■ Stated problem
Render the records below from the line with "Click the VoiceReceptionist" to the line with "pyautogui.click(x=216, y=28)", inclusive, as a JSON list of strings with one string per line and no blank lines. Omit the pictures.

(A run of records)
--- Begin ---
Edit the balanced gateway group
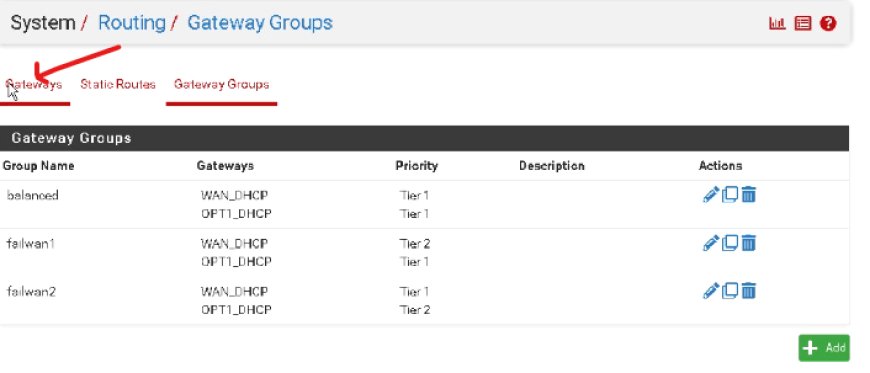tap(711, 195)
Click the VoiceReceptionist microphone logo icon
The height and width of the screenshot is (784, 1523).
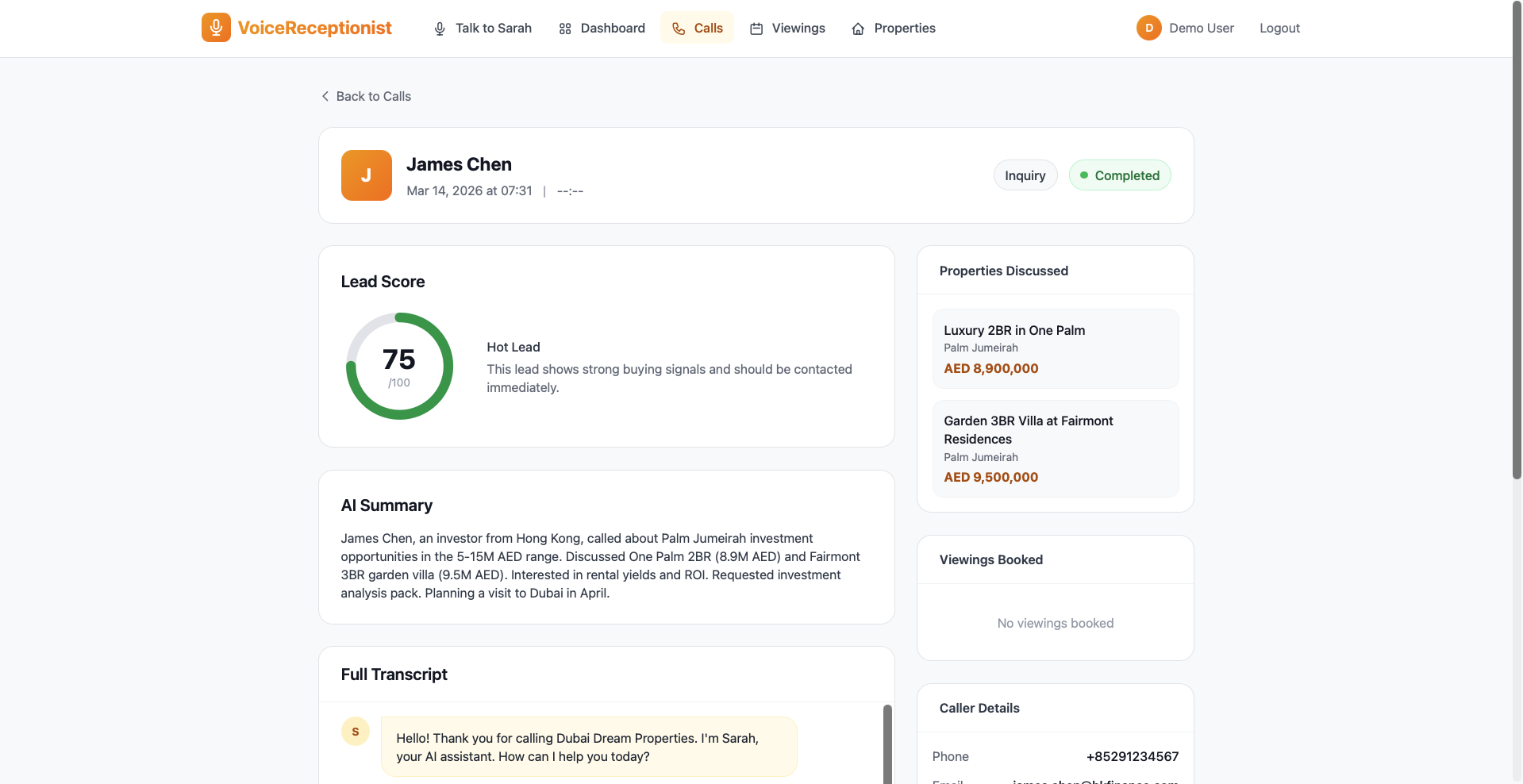pyautogui.click(x=216, y=28)
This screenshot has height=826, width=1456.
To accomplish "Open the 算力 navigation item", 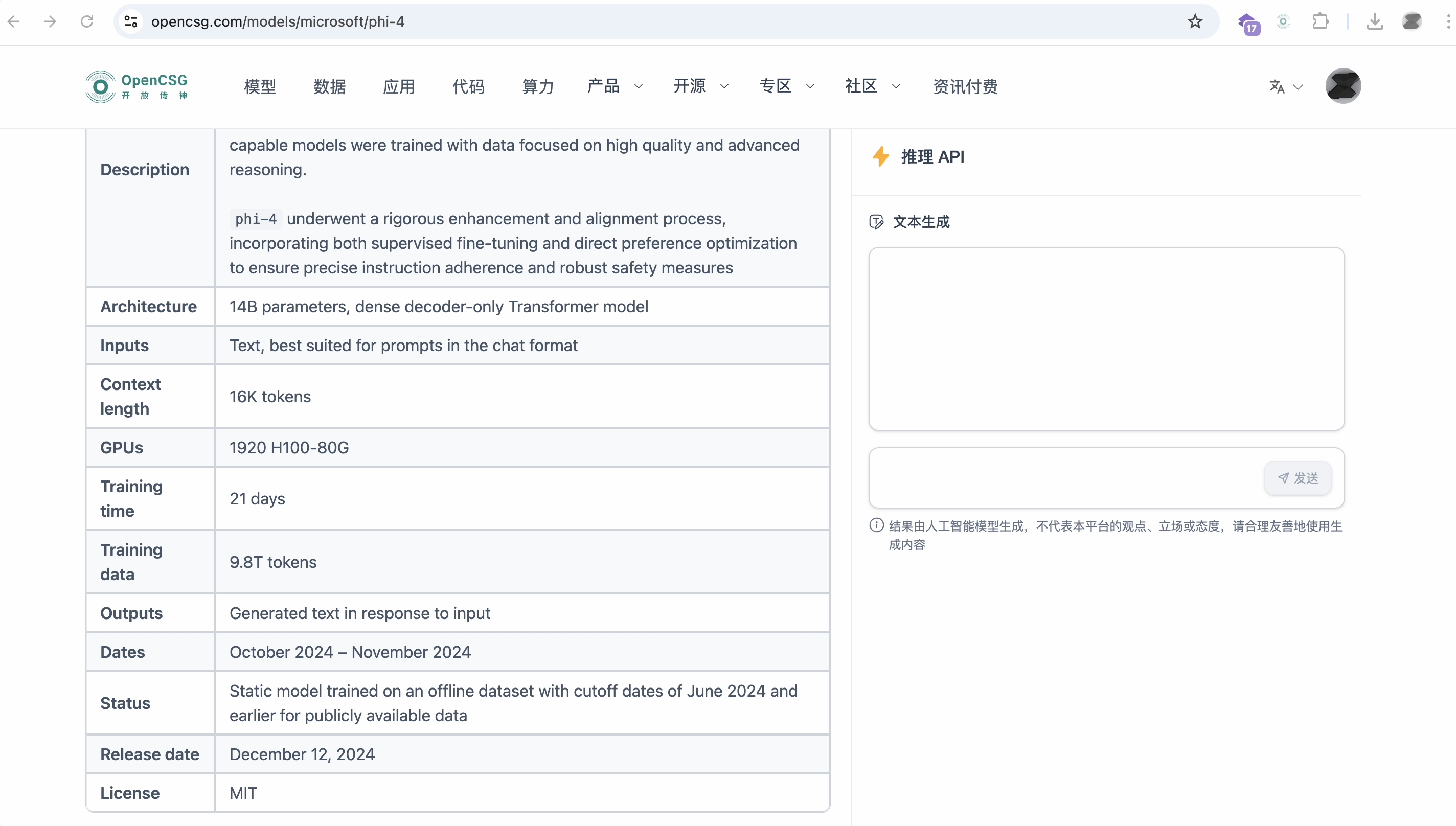I will pos(537,86).
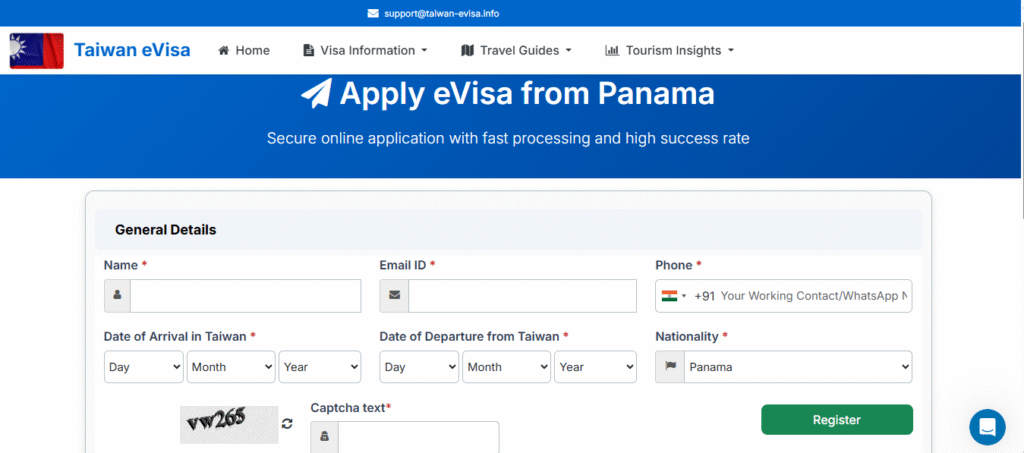This screenshot has height=453, width=1024.
Task: Expand the Nationality dropdown showing Panama
Action: tap(797, 367)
--- End ---
■ Result below
[
  "Click the VoiceReceptionist microphone logo icon",
  "The height and width of the screenshot is (784, 1523).",
  "pyautogui.click(x=216, y=28)"
]